Suppression of dopamine receptor 2 inhibits the formation of human prostate cancer PC‑3‑derived cancer stem cell‑like cells through AMPK inhibition

Juyeon Park; Hee Jun Jang; Won Ki Jung; Da Yeon Kang; You Li Gong; Hee-Jeong Kim; Jong Soon Kang; Jeong Wook Yang; Youngjoo Byun; Song-Kyu Park

doi:10.3892/ol.2025.14888

Suppression of dopamine receptor 2 inhibits the formation of human prostate cancer PC‑3‑derived cancer stem cell‑like cells through AMPK inhibition

Oncol Lett. 2025 Jan 14;29(3):142. doi: 10.3892/ol.2025.14888. eCollection 2025 Mar.

Authors

Juyeon Park¹, Hee Jun Jang¹, Won Ki Jung¹, Da Yeon Kang¹, You Li Gong¹, Hee-Jeong Kim¹, Jong Soon Kang², Jeong Wook Yang², Youngjoo Byun^{1

3}, Song-Kyu Park^{1

3}

Affiliations

¹ College of Pharmacy, Korea University, Sejong 30019, Republic of Korea.
² Laboratory Animal Resource Center, Korea Research Institute of Bioscience and Biotechnology, Cheongju, Chungbuk 28116, Republic of Korea.
³ Biomedical Research Center of Guro Hoipital, Research-Driven Hospital, Korea University, Seoul 08308, Republic of Korea.

Abstract

Cancer stem cells (CSCs) contribute to the resistance of intractable prostate cancer, and dopamine receptor (DR)D2 antagonists exhibit anticancer activity against prostate cancer and CSCs.
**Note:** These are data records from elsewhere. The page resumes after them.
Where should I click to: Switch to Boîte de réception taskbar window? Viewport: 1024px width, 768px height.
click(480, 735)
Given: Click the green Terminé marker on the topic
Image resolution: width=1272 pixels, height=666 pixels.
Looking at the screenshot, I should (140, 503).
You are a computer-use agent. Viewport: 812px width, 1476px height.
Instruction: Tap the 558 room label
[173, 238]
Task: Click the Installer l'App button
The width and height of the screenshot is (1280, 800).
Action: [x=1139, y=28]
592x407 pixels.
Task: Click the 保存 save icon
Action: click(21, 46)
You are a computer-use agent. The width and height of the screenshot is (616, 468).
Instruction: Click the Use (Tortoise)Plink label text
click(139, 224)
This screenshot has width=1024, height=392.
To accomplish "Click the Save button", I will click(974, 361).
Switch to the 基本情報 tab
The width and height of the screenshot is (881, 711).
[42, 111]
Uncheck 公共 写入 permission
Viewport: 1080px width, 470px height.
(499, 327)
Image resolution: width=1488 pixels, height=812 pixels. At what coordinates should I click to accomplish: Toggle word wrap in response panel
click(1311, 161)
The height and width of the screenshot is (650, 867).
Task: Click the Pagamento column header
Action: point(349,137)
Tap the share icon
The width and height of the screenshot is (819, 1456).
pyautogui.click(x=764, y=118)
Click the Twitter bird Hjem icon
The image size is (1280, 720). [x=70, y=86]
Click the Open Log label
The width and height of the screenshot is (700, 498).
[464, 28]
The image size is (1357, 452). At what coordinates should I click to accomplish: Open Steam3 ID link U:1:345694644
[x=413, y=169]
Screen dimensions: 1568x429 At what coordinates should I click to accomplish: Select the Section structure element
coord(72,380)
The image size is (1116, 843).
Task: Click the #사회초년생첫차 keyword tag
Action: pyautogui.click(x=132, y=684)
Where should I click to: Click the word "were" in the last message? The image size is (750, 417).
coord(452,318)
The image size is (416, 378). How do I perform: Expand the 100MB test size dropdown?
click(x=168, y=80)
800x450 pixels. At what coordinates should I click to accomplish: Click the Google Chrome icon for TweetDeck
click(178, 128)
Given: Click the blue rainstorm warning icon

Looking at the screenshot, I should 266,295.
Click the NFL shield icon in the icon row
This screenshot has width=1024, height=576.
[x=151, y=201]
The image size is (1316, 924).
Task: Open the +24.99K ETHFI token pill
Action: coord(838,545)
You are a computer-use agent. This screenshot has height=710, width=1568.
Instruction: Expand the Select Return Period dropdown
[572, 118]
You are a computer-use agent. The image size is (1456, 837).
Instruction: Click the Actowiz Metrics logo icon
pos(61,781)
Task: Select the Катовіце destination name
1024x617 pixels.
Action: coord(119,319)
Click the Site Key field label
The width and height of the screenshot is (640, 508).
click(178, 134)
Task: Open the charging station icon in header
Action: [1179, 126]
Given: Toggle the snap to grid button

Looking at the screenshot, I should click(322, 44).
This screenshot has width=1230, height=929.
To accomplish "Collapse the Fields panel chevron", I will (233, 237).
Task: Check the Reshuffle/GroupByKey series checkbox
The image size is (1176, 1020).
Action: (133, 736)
Human prostate cancer PC-3 cells were used to generate CSC-like cells, serving as a surrogate system to identify the specific DR subtype the inhibition of which significantly affects prostate-derived CSCs. Additionally, the present study aimed to determine the downstream signaling molecules of this DR subtype that exert more profound effects compared with other DR subtypes. The inhibitory effects of specific antagonists or small interfering (si)RNAs on DR subtypes were compared by analyzing morphological changes of cells, expression patterns of pluripotency markers, cell growth inhibitory activities and in vitro cell invasion. L-741,626, a specific DRD2 antagonist, induced morphological changes in PC-3-derived CSC-like cells, suppressed the expression of Oct4 (a pluripotency marker), and inhibited the growth of cells and tumors. The proliferation of heterozygous null PC-3 cells, generated using the CRISPR/Cas9 method, was slow, and their sphere-forming ability was substantially reduced, indicating a diminished capacity to produce CSCs. In addition, the phosphorylation of AMPK was suppressed by DRD2 siRNA and the heterozygous knockout of DRD2 in PC-3 cells, indicating that AMPK may be a putative downstream signaling molecule involved in the production and maintenance of PC-3-derived CSC-like cells. Specific inhibition or suppression of DRD2 caused PC-3-derived CSC-like cells to lose their properties and inhibited the formation of PC-3-derived CSC-like cells, followed by inhibition of the phosphorylation of AMPK, which is considered a putative downstream signaling molecule of DRD2. Further understanding of the mechanisms by which DRD2 regulates AMPK and the effects of AMPK inhibition on the properties of PC-3-derived CSC-like cells may provide valuable insights into the identification of molecular targets for treating intractable prostate cancer wherein AMPK is constitutively activated.

Keywords: AMPK; PC-3 cells; cancer stem cells; dopamine receptors; prostate cancer.